[Tutor] Efficiency

Steven D'Aprano steve at pearwood.info
Sat Jun 25 17:42:34 CEST 2011


naheed arafat wrote:
> 1)
>>>> zip('How are you?'.split(' ')[::-1],'i am fine.'.split(' '))
> [('you?', 'i'), ('are', 'am'), ('How', 'fine.')]
>>>> map(lambda i,j:(i,j),'How are you?'.split(' ')[::-1],'i am
> fine.'.split(' '))
> [('you?', 'i'), ('are', 'am'), ('How', 'fine.')]
> 
> Which one has better efficiency?

Define "efficiency".

Do you mean:

- most efficient for the programmer to write?
- easiest to read?
- fastest for the compiler to compile?
- uses the smallest number of characters in source code?
- takes up the least space on disk when compiled?
- runs fastest?
- uses least memory?
- easiest to maintain when you need to make changes?
- easiest to debug when you discover a bug?

Before trying to optimize your code, you should consider whether you are 
wasting your time or not. Chances are good that you are. You should 
consider these famous quotes about optimization:


"More computing sins are committed in the name of efficiency (without 
necessarily achieving it) than for any other single reason - including 
blind stupidity." - W.A. Wulf

"We should forget about small efficiencies, say about 97% of the time: 
premature optimization is the root of all evil. Yet we should not pass 
up our opportunities in that critical 3%. A good programmer will not be 
lulled into complacency by such reasoning, he will be wise to look 
carefully at the critical code; but only after that code has been 
identified." - Donald Knuth

"Bottlenecks occur in surprising places, so don't try to second guess 
and put in a speed hack until you have proven that's where the 
bottleneck is." - Rob Pike

"The First Rule of Program Optimization: Don't do it. The Second Rule of 
Program Optimization (for experts only!): Don't do it yet." - Michael A. 
Jackson


I believe that the only efficiency you should care about initially is 
the efficiency of *reading* (and to a lesser extent, writing) good, 
readable, easily maintained code. So long as you avoid common-sense 
mistakes, who cares if you can speed up your script from 2.5 
milliseconds to 1.5 ms? Who is going to notice?

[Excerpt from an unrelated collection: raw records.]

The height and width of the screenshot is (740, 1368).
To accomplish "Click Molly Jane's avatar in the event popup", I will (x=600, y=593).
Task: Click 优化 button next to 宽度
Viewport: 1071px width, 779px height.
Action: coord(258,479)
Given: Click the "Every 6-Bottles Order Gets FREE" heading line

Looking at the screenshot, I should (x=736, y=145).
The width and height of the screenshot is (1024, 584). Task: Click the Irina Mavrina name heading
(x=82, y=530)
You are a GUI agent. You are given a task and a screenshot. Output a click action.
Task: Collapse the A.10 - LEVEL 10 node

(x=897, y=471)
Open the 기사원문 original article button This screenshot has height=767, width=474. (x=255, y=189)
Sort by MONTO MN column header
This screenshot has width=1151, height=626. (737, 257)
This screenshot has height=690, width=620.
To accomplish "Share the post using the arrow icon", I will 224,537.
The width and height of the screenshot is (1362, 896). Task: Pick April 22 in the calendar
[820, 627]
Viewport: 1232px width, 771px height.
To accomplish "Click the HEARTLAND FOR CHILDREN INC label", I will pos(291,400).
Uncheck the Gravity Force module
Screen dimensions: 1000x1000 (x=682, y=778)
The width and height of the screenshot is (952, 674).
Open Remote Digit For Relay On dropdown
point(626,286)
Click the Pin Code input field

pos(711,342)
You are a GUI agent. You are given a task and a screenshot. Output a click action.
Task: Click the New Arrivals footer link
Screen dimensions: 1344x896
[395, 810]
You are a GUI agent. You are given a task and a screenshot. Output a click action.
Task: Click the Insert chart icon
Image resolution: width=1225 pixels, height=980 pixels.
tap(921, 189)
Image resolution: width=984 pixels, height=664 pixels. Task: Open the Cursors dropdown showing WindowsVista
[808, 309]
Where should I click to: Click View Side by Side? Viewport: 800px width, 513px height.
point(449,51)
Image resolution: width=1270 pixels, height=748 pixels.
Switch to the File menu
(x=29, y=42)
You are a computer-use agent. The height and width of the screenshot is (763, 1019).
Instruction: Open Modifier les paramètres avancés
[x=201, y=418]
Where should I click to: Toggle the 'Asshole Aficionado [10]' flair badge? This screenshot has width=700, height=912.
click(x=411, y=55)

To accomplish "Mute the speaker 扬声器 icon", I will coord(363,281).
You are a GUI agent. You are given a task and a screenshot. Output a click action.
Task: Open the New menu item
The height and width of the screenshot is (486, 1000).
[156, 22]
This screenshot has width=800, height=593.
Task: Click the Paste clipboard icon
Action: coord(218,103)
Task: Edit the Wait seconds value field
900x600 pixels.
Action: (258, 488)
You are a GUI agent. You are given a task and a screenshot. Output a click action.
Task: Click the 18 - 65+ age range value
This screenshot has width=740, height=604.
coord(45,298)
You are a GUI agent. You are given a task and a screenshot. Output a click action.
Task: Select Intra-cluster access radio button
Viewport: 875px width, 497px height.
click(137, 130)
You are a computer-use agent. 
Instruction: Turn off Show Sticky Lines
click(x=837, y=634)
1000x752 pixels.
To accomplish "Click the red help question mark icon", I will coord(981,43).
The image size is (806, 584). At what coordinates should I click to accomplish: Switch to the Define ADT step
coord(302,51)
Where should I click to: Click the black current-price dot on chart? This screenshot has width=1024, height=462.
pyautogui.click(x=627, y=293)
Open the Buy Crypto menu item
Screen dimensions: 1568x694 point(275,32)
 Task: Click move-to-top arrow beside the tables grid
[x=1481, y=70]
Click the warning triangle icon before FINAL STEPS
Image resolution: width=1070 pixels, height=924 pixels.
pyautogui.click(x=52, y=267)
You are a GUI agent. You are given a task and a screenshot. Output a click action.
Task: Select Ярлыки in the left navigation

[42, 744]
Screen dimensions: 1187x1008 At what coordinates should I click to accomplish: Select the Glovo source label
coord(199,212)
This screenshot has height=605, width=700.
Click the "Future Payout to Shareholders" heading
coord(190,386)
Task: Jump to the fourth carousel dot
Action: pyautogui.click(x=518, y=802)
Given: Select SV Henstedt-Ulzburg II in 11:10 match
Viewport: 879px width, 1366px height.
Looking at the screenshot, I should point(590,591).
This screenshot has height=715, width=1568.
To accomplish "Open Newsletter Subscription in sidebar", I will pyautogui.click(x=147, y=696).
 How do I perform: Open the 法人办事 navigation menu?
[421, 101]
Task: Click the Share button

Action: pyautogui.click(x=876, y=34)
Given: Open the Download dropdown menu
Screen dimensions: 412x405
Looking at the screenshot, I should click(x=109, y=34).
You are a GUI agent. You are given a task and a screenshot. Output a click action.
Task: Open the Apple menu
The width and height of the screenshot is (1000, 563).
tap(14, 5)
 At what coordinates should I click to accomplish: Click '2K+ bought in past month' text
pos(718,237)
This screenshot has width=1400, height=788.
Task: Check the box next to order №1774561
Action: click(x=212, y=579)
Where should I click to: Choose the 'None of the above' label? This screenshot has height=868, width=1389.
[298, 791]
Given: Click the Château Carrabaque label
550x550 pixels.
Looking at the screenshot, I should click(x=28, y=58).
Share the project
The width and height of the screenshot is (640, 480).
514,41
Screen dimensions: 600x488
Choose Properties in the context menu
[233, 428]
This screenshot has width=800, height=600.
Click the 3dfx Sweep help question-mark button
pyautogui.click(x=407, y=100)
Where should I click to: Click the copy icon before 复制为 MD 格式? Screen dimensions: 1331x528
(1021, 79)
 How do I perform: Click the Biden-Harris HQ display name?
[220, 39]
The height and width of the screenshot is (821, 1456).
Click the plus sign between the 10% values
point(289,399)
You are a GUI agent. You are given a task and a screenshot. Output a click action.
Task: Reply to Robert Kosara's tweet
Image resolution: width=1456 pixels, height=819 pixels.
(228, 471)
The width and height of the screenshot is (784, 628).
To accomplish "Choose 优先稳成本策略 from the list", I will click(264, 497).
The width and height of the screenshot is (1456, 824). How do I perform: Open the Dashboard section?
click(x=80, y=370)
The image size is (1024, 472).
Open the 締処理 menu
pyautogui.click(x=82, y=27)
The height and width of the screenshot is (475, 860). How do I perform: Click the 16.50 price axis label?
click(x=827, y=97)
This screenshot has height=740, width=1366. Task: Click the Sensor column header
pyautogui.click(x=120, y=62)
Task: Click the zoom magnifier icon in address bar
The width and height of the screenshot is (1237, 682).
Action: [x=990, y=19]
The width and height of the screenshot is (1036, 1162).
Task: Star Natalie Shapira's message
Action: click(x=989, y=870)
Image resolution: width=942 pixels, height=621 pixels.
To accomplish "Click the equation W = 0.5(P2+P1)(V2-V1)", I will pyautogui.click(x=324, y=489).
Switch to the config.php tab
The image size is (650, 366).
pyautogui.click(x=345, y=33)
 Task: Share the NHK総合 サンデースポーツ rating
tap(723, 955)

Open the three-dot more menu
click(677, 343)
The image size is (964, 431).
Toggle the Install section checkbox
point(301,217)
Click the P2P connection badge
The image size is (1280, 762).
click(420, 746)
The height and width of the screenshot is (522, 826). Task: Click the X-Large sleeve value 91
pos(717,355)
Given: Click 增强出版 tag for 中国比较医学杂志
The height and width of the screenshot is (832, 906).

(On the other hand, if your script really is too slow, that's a 
different story!)



> 2)
> Is there any way easier to do the following?
> input:
> 'How are you'
> 'I am fine'
> output:
> 'you I are am How fine'
> 
> solution:
>>>> ' '.join(reduce(lambda x,y:x+y, zip('How are you'.split(' ')[::-1],
> 'I am fine'.split(' '))))

That will work well for small amounts of data, say, a few hundred words 
or so. But for large amounts of data, it will be slow and inefficient. 
It's best to avoid such one-liners when possible, they tend to be slow.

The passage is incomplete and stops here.